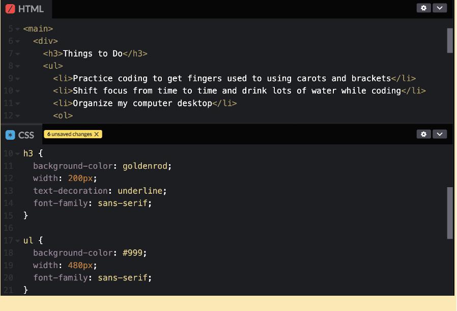Collapse the h3 CSS rule fold arrow
Image resolution: width=457 pixels, height=311 pixels.
[17, 153]
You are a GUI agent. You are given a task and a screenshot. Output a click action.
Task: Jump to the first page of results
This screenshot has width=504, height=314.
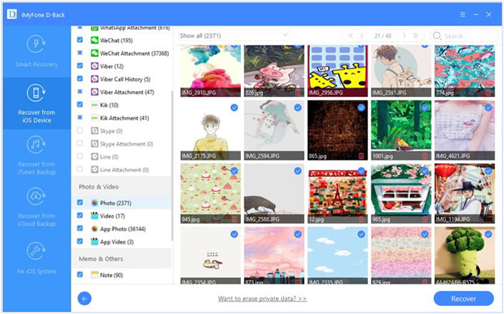pyautogui.click(x=350, y=35)
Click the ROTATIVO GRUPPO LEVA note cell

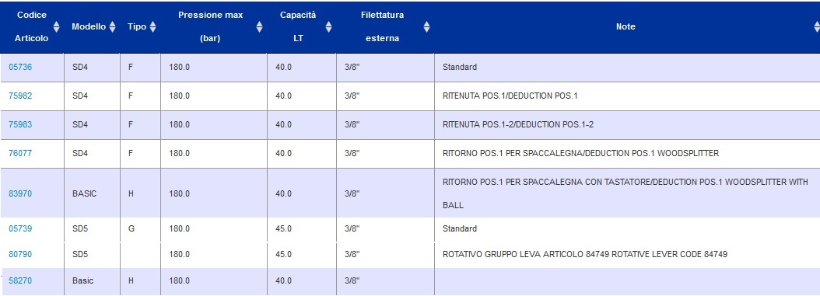[x=585, y=255]
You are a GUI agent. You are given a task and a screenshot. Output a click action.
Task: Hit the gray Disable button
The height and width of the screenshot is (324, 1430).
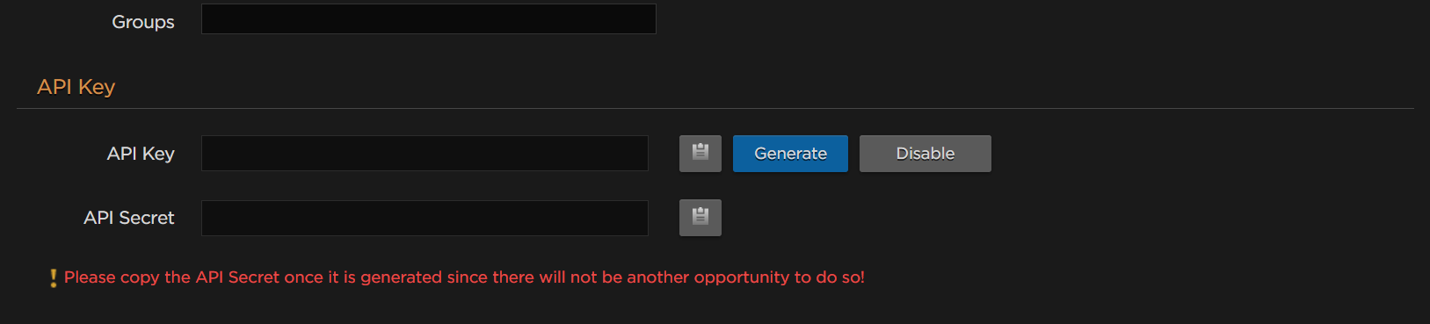tap(925, 153)
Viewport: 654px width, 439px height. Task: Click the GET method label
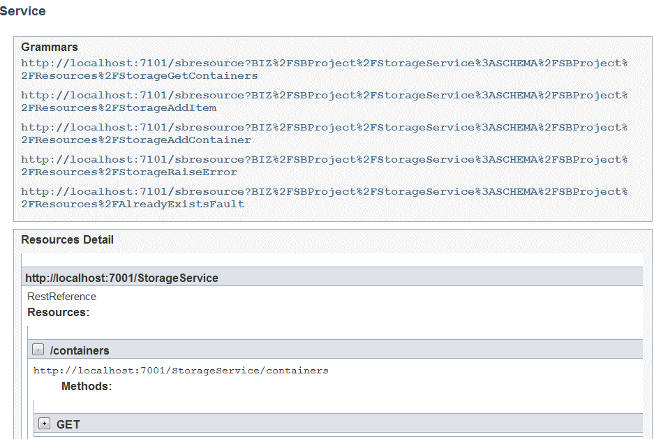pyautogui.click(x=68, y=424)
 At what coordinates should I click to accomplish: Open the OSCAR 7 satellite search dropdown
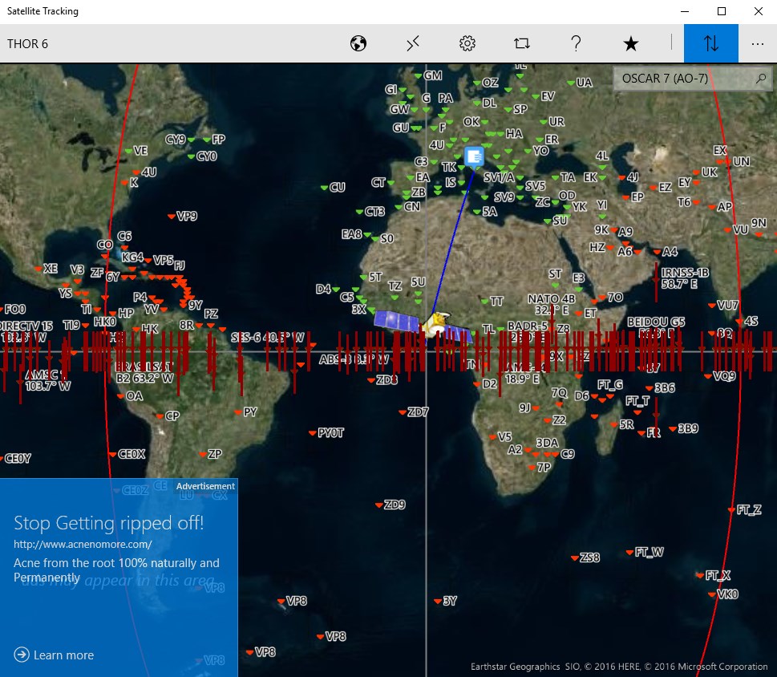click(x=690, y=79)
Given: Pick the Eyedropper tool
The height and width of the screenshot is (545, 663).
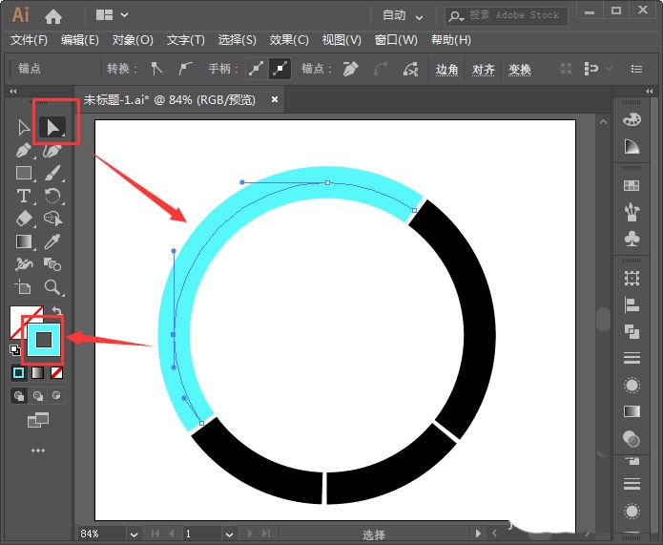Looking at the screenshot, I should click(x=53, y=241).
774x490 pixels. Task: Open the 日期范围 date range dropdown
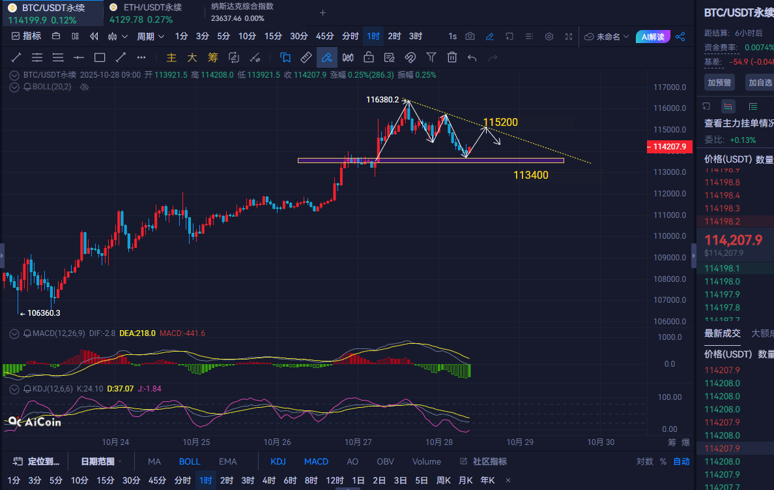(x=101, y=461)
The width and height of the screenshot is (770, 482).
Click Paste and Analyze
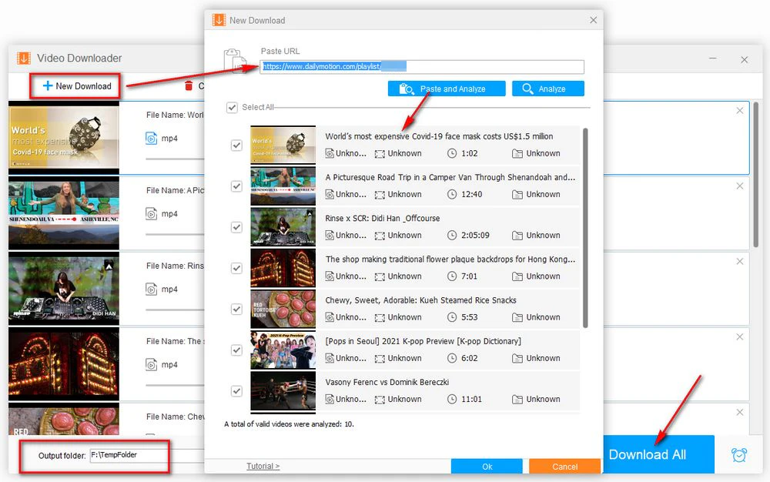pyautogui.click(x=446, y=88)
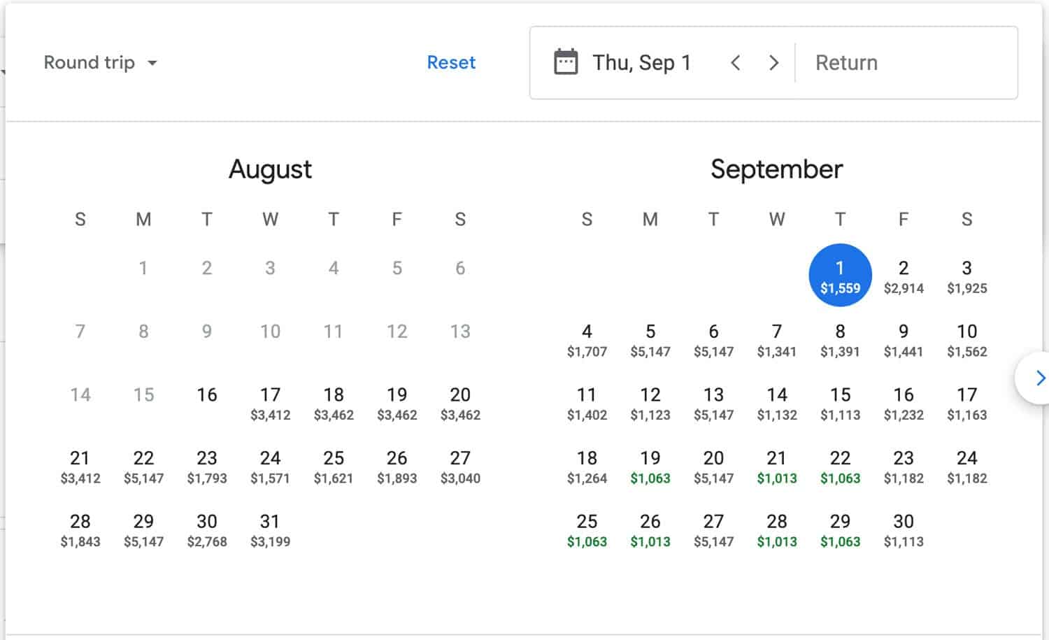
______
Reproduce exactly and only the lines from the one with "Click the ROTATIVO GRUPPO LEVA note cell" through the final line of the records above, inclusive. Pictures must be left out.

*YOUR SOLUTION*.
Click the ROTATIVO GRUPPO LEVA note cell

[x=585, y=255]
You are a GUI agent. You are given a task and a screenshot. Output a click action.
Task: Hit the gray Disable button
The height and width of the screenshot is (324, 1430).
tap(925, 153)
Viewport: 654px width, 439px height. Task: Click the GET method label
pyautogui.click(x=68, y=424)
 At what coordinates should I click to accomplish: Open the OSCAR 7 satellite search dropdown
click(x=690, y=79)
Given: Pick the Eyedropper tool
The height and width of the screenshot is (545, 663).
Looking at the screenshot, I should click(x=53, y=241).
774x490 pixels. Task: Open the 日期范围 date range dropdown
(x=101, y=461)
The width and height of the screenshot is (770, 482).
Click Paste and Analyze
pyautogui.click(x=446, y=88)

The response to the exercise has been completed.